Color variation is one of the most readily apparent differences among closely related animals, and has been studied extensively as a model for Mendelian genetics over the last 100 years. Our laboratory is interested in the mechanisms that give rise to eye, hair, and skin coloration, both as a tool for studying gene action and interaction, and because many signaling pathways used by the pigmentary system play important roles in human development and disease.
All mammals use the same genetic toolbox, and several mouse coat color mutations have human counterparts such as oculocutaneous albinism or Chediak-Higashi syndrome. Applying the genetics of mouse hair color as a model, however, is relevant not only to rare inborn errors but also to common diseases including diabetes and obesity, neurodegeneration, and skin cancer. Production of normal hair and skin color depends on a series of processes--cell migration, stem cell renewal, paracrine regulation of cell physiology--used in many different contexts throughout the body; pigmentation phenotypes are especially well-suited for studying these processes because mutations are efficiently recognized, subtle effects on gene expression are easily detected, and the cell types and tissues involved are amenable to experimental manipulation.

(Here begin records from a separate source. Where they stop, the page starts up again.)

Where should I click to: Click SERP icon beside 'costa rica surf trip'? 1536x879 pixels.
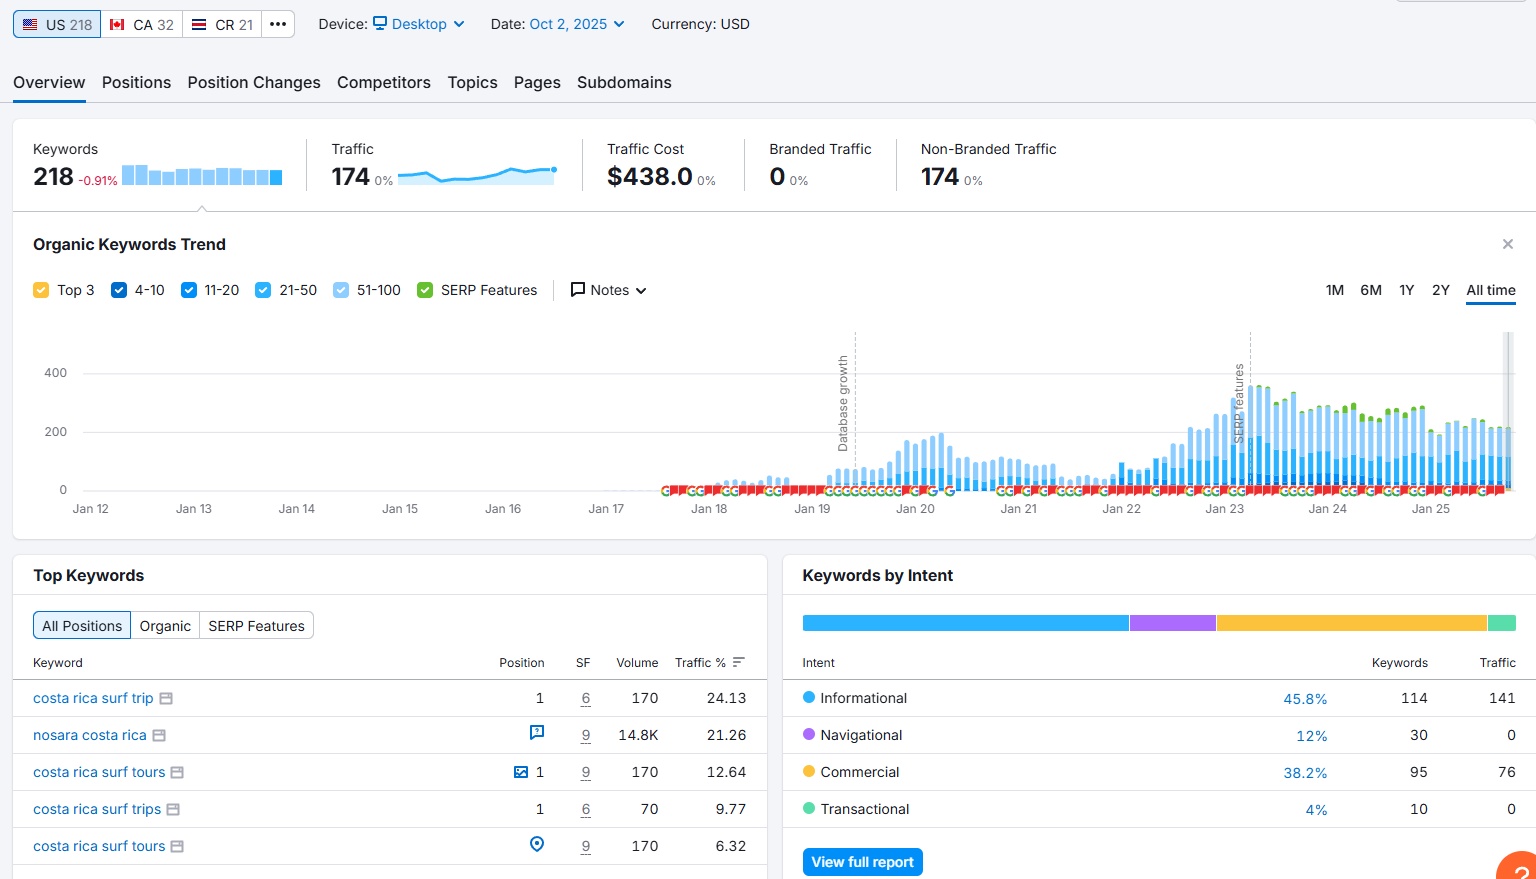coord(166,698)
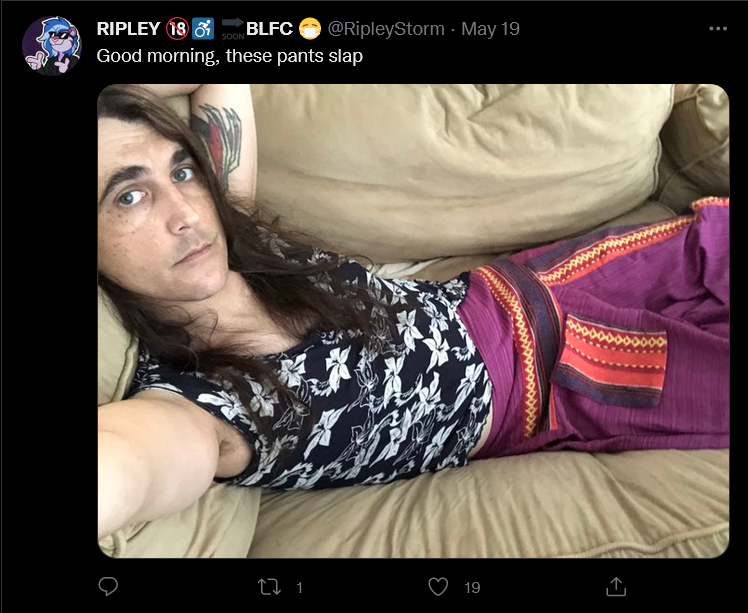Screen dimensions: 748x613
Task: Click the no-under-18 emoji in the name
Action: click(177, 29)
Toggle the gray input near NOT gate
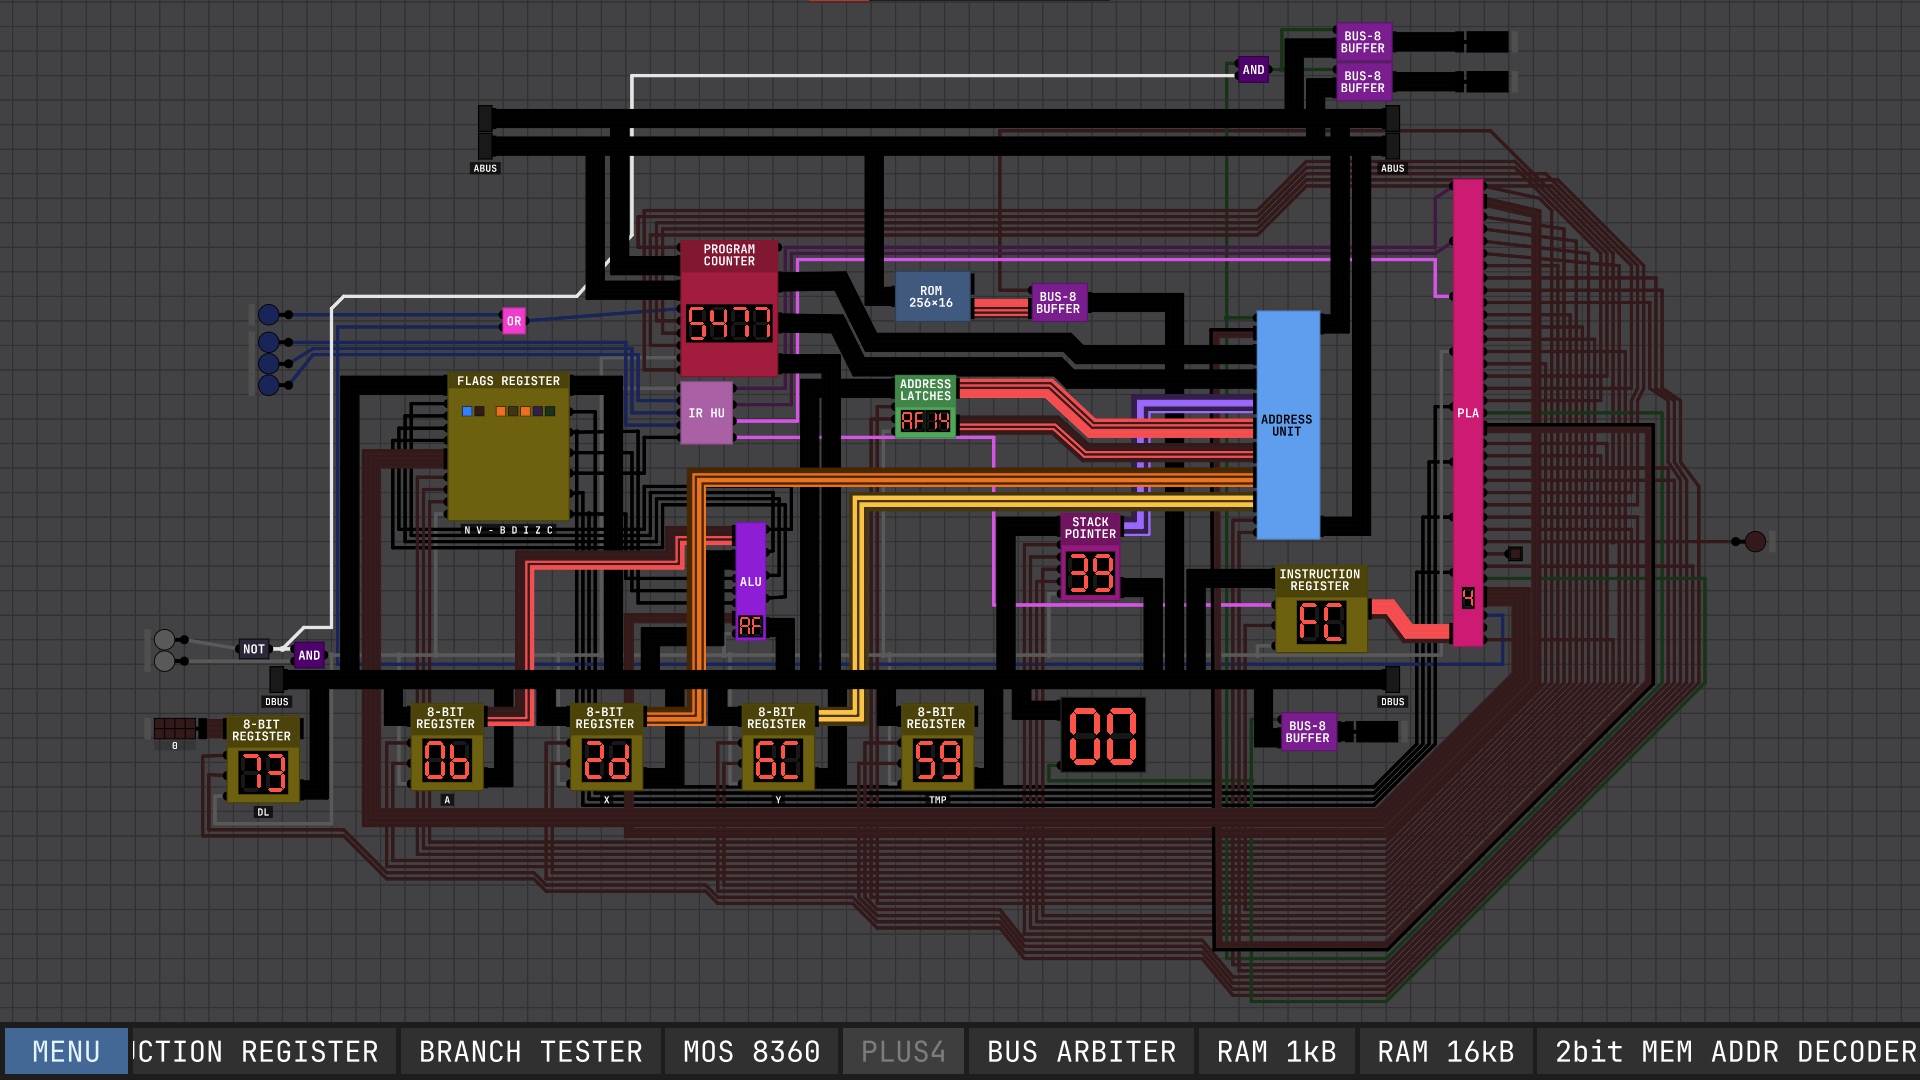This screenshot has height=1080, width=1920. (165, 640)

Our original interest in mouse coat color genetics stems from mutations that cause a back-and-forth switch between pigment granules characteristic of red hair, to those characteristic of black, brown, or blond hair. Studies of these pigment type-switching mutations have identified one set of pathways important for body weight regulation, and another set of pathways implicated in neurodegeneration. Several current projects in the laboratory are directed at specific aspects of these pathways.